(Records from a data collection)
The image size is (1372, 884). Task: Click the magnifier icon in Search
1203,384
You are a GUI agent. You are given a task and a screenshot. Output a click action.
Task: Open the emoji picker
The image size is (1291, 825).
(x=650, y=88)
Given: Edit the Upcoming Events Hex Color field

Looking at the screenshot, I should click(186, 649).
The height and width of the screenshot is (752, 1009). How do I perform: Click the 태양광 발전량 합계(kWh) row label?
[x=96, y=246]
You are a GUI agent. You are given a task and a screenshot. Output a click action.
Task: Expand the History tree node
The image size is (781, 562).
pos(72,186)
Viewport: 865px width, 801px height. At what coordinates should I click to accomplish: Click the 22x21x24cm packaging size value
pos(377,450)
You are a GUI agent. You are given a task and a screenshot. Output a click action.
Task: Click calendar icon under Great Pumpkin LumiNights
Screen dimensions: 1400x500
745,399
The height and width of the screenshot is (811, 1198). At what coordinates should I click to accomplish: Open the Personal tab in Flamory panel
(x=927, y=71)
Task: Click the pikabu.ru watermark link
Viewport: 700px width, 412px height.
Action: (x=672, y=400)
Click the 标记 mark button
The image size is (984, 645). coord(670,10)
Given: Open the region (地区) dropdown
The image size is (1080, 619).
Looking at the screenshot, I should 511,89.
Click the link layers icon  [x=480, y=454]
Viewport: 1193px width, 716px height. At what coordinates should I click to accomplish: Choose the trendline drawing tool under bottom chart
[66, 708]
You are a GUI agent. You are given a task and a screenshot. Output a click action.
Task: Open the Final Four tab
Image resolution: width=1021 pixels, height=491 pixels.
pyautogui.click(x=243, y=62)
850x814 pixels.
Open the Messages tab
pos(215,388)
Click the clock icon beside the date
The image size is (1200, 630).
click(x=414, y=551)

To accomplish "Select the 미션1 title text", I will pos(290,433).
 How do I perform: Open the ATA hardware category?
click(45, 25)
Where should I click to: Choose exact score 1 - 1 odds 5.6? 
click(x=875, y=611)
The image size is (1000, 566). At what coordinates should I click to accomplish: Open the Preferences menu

- ASSIGNED TASK: Could you repeat exactly the lines above from the line with "Given: Edit the" up to and including the line with "Task: Expand the History tree node", and only those?

- EXPECTED ANSWER:
Given: Edit the Upcoming Events Hex Color field

Looking at the screenshot, I should click(186, 649).
The height and width of the screenshot is (752, 1009). How do I perform: Click the 태양광 발전량 합계(kWh) row label?
[x=96, y=246]
You are a GUI agent. You are given a task and a screenshot. Output a click action.
Task: Expand the History tree node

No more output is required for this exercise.